_Problem to solve_
Check the records below for the word "Collapse" and state how many lines contain it, replying with the number only.

+===+

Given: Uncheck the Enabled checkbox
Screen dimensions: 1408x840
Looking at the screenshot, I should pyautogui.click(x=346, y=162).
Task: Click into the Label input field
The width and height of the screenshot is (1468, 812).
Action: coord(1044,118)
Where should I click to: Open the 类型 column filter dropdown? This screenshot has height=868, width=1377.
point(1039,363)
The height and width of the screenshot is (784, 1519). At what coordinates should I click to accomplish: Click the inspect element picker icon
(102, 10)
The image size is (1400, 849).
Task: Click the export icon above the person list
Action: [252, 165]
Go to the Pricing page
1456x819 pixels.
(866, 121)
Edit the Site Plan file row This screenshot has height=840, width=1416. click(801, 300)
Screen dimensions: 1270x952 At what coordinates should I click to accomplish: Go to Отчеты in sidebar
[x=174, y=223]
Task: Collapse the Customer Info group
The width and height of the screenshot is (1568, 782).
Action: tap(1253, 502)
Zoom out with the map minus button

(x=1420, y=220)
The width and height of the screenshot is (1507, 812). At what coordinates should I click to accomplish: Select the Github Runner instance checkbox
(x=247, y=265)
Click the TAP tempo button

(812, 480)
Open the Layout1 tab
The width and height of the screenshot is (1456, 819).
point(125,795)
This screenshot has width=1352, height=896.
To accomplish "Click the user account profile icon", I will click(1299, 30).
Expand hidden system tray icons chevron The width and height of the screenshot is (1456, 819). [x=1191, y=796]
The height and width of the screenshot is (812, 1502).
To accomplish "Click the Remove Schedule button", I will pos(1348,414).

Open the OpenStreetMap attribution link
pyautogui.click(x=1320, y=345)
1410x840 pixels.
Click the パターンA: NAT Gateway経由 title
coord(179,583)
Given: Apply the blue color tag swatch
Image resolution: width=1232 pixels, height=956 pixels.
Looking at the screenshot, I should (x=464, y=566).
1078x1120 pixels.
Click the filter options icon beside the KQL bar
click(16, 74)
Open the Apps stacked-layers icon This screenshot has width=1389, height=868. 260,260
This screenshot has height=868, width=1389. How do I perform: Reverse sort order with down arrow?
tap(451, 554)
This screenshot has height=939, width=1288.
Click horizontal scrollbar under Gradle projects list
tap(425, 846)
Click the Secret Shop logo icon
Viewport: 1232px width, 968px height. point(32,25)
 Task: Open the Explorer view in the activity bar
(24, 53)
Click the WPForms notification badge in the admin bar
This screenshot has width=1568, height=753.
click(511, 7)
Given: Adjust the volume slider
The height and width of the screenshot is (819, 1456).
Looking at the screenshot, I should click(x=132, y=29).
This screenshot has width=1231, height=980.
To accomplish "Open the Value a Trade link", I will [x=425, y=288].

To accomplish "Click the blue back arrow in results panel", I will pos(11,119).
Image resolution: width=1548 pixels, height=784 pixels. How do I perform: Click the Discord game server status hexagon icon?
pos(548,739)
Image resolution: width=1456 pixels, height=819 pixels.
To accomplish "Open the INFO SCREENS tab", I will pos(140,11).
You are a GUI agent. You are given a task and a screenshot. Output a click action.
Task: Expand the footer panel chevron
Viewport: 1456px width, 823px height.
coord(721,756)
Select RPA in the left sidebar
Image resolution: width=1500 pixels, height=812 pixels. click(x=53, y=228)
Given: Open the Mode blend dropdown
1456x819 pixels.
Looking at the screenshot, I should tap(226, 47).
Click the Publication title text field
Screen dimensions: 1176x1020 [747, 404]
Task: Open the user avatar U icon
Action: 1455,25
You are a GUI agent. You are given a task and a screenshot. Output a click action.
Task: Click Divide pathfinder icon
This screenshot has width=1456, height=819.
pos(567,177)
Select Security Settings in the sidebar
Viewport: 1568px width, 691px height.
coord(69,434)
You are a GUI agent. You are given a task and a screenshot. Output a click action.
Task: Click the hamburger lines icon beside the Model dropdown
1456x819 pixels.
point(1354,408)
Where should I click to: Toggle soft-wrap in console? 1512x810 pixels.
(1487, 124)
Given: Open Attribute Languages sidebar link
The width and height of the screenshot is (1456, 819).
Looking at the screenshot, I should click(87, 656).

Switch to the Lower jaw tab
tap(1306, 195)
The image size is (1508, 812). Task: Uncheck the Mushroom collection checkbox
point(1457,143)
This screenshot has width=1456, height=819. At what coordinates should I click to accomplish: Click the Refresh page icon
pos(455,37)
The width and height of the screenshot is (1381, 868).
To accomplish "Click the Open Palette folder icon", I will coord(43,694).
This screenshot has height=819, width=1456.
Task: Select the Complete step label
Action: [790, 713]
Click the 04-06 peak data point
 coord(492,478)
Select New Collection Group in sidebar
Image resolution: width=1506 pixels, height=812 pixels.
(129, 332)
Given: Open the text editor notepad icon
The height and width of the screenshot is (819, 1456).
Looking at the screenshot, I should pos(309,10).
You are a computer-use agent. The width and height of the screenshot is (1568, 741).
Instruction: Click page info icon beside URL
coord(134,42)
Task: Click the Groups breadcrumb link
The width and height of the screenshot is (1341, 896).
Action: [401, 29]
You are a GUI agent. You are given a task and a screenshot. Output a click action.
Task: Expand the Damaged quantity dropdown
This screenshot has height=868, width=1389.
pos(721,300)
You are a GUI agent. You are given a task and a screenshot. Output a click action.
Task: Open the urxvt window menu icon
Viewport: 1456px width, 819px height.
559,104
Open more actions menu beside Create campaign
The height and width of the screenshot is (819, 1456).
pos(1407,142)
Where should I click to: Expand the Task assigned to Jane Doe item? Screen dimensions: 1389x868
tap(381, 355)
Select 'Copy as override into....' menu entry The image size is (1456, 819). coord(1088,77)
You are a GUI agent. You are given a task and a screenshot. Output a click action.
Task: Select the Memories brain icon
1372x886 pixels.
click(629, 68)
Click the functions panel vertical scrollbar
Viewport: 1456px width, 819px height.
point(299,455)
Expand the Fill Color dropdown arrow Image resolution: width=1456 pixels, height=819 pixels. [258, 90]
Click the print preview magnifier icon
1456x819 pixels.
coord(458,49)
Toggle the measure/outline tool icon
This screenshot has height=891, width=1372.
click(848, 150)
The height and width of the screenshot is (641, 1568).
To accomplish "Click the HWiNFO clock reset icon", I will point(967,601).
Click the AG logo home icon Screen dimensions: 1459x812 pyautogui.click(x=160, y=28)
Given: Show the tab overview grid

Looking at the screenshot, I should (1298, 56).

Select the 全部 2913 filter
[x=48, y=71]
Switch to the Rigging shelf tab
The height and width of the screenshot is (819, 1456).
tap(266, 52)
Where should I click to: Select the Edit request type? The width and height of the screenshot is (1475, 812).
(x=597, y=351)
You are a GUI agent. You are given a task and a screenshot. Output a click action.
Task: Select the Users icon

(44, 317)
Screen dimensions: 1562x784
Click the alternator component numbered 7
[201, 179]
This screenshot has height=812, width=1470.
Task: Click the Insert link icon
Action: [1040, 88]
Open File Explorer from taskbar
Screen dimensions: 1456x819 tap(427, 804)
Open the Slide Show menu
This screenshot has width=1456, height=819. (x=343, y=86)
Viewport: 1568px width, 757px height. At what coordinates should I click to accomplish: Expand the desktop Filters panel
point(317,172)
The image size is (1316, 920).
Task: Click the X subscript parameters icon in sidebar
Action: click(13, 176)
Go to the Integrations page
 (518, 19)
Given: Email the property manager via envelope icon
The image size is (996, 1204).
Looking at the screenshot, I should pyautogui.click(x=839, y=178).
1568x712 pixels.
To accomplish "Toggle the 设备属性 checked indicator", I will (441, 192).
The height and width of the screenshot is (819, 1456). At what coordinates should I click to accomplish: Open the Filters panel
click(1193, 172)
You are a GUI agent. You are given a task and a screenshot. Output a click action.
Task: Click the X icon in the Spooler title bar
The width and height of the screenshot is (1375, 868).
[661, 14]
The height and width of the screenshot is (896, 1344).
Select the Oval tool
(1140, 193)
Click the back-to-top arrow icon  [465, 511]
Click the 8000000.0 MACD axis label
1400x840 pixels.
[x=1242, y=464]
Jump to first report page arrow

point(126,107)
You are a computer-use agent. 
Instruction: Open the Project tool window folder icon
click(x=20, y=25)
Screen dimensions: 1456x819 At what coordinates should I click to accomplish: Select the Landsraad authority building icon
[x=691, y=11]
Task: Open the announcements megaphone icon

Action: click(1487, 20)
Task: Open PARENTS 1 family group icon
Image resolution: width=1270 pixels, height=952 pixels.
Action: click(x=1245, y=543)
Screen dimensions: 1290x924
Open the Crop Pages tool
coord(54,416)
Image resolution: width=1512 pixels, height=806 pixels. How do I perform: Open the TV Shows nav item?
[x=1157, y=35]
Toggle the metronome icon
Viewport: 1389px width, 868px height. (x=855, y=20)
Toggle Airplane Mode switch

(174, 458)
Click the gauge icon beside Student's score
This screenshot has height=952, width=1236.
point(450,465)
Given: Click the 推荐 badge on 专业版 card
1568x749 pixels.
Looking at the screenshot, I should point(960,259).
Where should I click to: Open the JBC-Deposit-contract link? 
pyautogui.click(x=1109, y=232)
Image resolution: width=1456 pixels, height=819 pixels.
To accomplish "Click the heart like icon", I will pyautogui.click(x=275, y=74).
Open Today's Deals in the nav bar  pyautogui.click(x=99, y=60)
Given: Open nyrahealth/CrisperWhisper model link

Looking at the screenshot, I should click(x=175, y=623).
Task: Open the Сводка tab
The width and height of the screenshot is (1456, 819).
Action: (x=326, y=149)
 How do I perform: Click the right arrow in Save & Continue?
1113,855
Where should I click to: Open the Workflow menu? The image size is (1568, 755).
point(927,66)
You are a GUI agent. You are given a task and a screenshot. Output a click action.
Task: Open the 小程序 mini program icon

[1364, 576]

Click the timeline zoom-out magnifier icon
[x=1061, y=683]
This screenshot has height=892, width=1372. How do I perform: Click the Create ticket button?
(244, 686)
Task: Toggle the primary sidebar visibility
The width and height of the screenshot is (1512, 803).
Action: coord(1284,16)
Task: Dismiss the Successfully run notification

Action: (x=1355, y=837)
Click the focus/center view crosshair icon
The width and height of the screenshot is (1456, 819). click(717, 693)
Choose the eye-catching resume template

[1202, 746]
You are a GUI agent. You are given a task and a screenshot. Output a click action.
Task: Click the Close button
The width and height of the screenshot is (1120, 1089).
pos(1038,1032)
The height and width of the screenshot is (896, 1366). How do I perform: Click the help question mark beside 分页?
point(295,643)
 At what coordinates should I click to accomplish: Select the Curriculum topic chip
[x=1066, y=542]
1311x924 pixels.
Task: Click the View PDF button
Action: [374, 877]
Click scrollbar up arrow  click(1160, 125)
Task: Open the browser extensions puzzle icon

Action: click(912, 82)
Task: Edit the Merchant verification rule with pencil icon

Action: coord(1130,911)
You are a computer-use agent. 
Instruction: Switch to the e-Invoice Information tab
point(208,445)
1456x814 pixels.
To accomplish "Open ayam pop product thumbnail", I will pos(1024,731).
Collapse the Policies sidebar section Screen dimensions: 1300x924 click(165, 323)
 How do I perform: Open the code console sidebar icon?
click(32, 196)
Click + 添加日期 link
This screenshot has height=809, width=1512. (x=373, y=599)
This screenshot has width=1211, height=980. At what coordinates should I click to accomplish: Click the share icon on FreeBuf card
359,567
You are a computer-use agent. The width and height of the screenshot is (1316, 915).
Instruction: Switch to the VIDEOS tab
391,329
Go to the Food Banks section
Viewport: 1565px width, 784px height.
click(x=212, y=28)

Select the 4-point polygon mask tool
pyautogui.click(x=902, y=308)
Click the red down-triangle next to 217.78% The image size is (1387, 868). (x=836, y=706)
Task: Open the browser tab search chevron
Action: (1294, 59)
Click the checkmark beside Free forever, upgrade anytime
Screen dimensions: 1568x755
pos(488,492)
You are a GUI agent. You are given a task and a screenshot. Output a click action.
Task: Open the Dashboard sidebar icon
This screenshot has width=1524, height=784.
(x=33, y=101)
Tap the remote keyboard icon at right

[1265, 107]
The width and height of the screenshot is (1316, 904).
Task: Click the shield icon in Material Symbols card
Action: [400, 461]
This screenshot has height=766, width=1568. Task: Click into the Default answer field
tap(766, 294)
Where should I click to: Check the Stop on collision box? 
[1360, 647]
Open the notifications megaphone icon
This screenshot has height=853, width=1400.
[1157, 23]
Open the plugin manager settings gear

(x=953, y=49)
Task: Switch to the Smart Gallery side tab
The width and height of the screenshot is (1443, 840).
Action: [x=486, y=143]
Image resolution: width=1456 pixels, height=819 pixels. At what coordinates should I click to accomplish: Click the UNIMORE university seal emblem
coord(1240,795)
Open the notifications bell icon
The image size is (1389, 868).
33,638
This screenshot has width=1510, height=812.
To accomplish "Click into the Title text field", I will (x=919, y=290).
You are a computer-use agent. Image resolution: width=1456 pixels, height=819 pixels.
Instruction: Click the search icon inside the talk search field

+===+

_Answer for this exercise_
2